> **Stated task**:
Please copy out the listing below with "drop-down list" substituted for "dropdown", keeping everything else unchanged.

[Data supplied start]

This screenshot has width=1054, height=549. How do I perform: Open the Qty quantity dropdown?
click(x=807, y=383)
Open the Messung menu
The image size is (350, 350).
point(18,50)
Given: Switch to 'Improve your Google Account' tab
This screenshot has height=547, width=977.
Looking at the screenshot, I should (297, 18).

[Data supplied end]

> **Solution**:
This screenshot has width=1054, height=549. How do I perform: Open the Qty quantity drop-down list?
click(x=807, y=383)
Open the Messung menu
The image size is (350, 350).
point(18,50)
Given: Switch to 'Improve your Google Account' tab
This screenshot has height=547, width=977.
Looking at the screenshot, I should (297, 18).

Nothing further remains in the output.